Per la procura di Paola, infatti, l’imprenditore Cesare Coccimiglio, rinviato a giudizio per disastro ambientale e avvelenamento delle acque, avrebbe interrato sostanze tossiche nell’alveo del torrente Oliva di Amantea. Quando lavoravano alla diga, giurano ora molti testimoni, i suoi camion trasportavano il materiale di riempimento direttamente da Amantea. Una scelta strana e antieconomica considerata la cava di quarzo a soli 10 km dal bacino. E i dubbi diventano angoscia.

«Ci stanno avvelenando», hanno urlato per due anni gli attivisti de Il Brigante, organizzando sit-in e manifestazioni, sollecitando un’operazione verità e rimbalzando, puntualmente, contro le rassicurazioni di Sorical e lo scaricabarile tra la società e i Comuni responsabili della rete idrica. Fino al maggio scorso e ai sigilli per carenze igienico-strutturali che la Procura di Vibo Valentia, dando seguito alle denunce dei cittadini, ha deciso di imporre all’invaso, al suo impianto di potabilizzazione e a 57 tra serbatoi, sorgenti e pozzi.

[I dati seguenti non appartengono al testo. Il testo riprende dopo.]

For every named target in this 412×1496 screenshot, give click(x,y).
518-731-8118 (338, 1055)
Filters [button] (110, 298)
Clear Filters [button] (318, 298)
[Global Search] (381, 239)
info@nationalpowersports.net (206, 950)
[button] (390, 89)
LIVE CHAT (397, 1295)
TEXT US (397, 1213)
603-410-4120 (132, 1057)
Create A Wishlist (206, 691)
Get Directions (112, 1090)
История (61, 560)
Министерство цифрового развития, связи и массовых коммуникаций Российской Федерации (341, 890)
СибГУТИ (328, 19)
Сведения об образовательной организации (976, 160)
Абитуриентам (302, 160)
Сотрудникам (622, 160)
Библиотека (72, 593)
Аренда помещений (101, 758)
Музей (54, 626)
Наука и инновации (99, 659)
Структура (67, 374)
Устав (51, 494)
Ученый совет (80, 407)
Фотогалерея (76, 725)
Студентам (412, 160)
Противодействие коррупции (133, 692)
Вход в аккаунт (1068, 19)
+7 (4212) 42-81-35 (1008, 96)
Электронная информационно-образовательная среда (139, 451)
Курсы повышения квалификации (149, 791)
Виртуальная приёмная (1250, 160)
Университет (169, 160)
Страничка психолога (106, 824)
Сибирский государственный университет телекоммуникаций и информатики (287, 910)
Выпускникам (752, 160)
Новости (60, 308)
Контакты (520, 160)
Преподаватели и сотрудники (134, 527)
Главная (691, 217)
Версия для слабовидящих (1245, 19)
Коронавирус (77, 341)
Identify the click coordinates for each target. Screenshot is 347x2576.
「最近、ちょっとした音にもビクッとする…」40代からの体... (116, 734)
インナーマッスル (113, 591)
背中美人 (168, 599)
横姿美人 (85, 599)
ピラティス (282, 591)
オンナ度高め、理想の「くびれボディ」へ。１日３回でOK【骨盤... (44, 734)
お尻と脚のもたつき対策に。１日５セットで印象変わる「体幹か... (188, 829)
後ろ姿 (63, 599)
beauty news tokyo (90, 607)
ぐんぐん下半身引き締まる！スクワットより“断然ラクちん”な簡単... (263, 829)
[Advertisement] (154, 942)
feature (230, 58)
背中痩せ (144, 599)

«È emerso un quadro estremamente grave, con pregiudizio per la salute pubblica», ha ammesso, senza nascondere un certo sbigottimento, il procuratore Mario Spagnuolo. «Abbiamo registrato anche una notevole confusione sulle competenze che spettano ai singoli enti circa la depurazione, i controlli e la distribuzione delle acque». Tra i ventisei indagati, a vario titolo, per avvelenamento colposo di acque, inadempienza del contratto di pubblica fornitura, interruzione di pubblico servizio, omissione in atti d'ufficio e falso sono, in effetti, rappresentati tutti gli enti preposti a vigilare sull’invaso e sulla qualità dell’acqua: i vertici della Sorical, ma anche i dirigenti dell’Arpacal (agenzia regionale per la protezione dell’ambiente) e di alcune Asp, sindaci e dirigenti regionali. Nei fatti, sostengono i magistrati, il problema dell’acqua sporca ha origine proprio nell’invaso dell’Alaco e i controlli, pochi e confusi, non sono stati capaci di evitarlo.

E ora? Nonostante i sigilli e la nomina di un custode giudiziario, poco è cambiato. Sergio Gambino (“Il brigante”) parla chiaro come amava fare il padre, lo scrittore e giornalista calabrese Sharo Gambino, tra i primi in Italia a scrivere di ’ndrangheta. «Nei nostri rubinetti continua a scorrere l’acqua dell’Alaco e noi continuiamo ad avere paura perfino di farci la doccia. Se non si studia al più presto un’alternativa al sistema Alaco l’unica soluzione potrebbe essere quella di lasciare un territorio che amiamo. Perché l’acqua è vita, tutto ruota attorno all’acqua e l’acqua dell’Alaco è acqua morta».